Know your type: Futura
June 17 2009
This is the third installment in the ‘Know your type’ series, where we take a look into the origins of some of the most interesting and commonly used typefaces in design today. This month, we look at the classic, geometric sans-serif, Futura.
Inspired by the Bauhaus
Following the Bauhaus design philosophy, German type designer Paul Renner first created Futura between 1924 and 1926. Although Renner was not a member of the Bauhaus, he shared many of its views, believing that a modern typeface should express modern models rather than be a rivial of a previous design. Futura was commercially released in 1927, commissioned by the Bauer type foundry.
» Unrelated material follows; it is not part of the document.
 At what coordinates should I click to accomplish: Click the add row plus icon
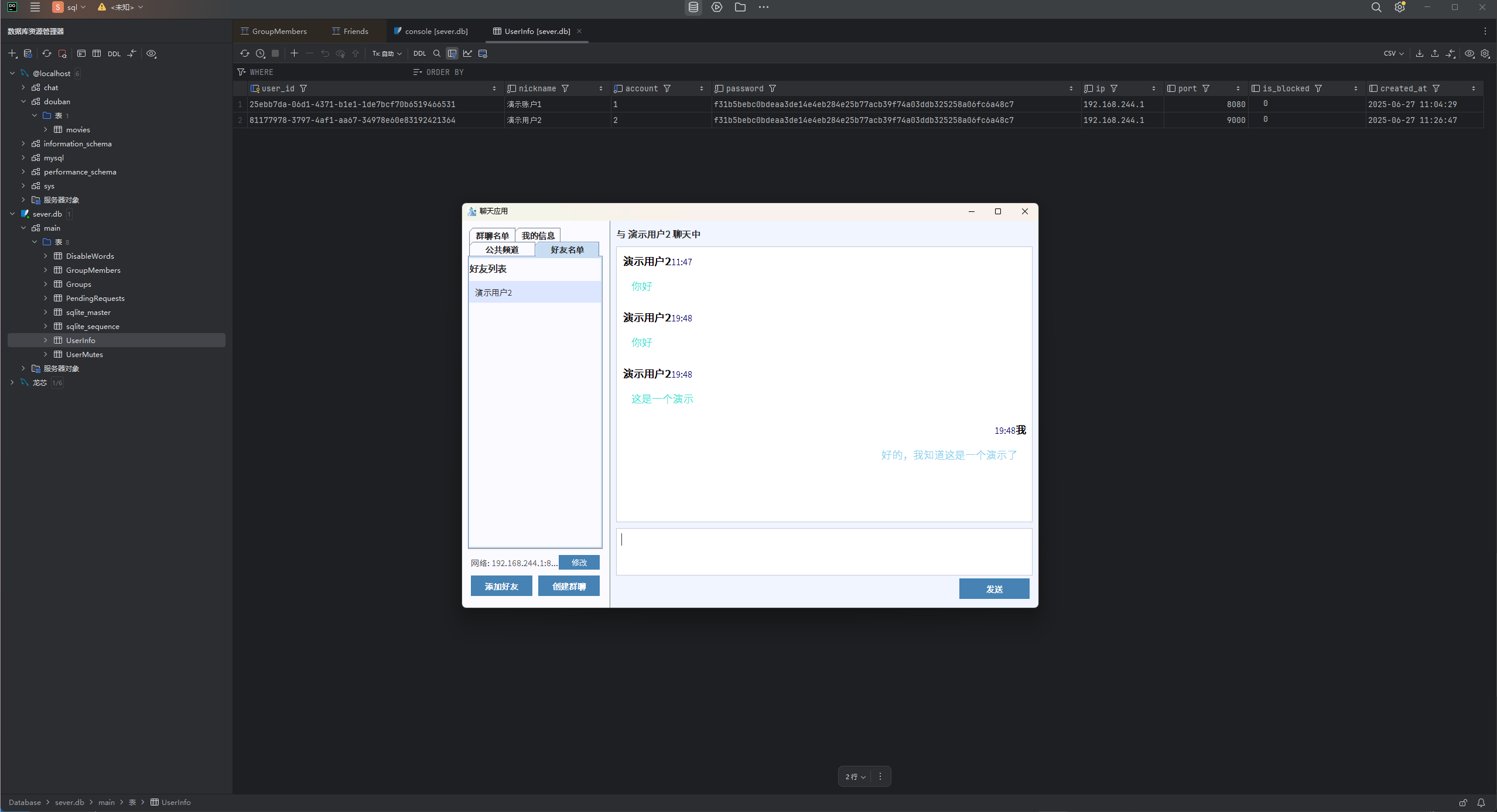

While designing Futura, Renner avoided creating any non-essential elements, making use of basic geometric proportions with no serifs or frills. Futura's crisp, clean forms reflect the appearance of efficiency and forwardness even today.
Renner's initial design experimented with several geometrically constructed character alternatives and old-style figures, which can be found in the typeface Architype Renner:
The success of Futura spawned a range of new geometric sans-serif typefaces, such as Kabel and Century Gothic, among others. Now over 80 years since its creation, many foundries have released variations of Futura in the digital form, Adobe being the one of the most commonly used. Several international companies also use their own customized version of Futura, including Volkswagen (visible in their renowned advertising) and IKEA.
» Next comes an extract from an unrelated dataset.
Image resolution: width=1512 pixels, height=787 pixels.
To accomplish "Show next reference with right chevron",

From the moon to the big screen
Futura had the honor of being the first typeface on the moon, chosen for a commemorative plaque left by the astronauts of Apollo 11 in 1969.
It was Stanley's favourite typeface. It's sans serif. He liked Helvetica and Univers, too. Clean and elegant... I was always trying to persuade him to turn away from them. But he was wedded to his sans serifs.
- Tony Frewin, on working with Stanley Kubrick
More recently, Wes Anderson has done the same with his films (The Royal Tenenbaums, The Life Aquatic, etc), using Futura (specifically Futura Bold) almost exclusively in the artwork, credits, and even within the films.
Futura (and its variants) have become an extremely popular typeface for countless corporate logos, commercial products, films and advertisements for years. In fact, so popular that certain art directors had began boycotting its use in with Art Directors Against Futura Extra Bold Condensed, published in 1992's TDC Typography 13.
Regardless, Futura remains one of the most used (and loved) sans-serif fonts today with no signs of slowing down.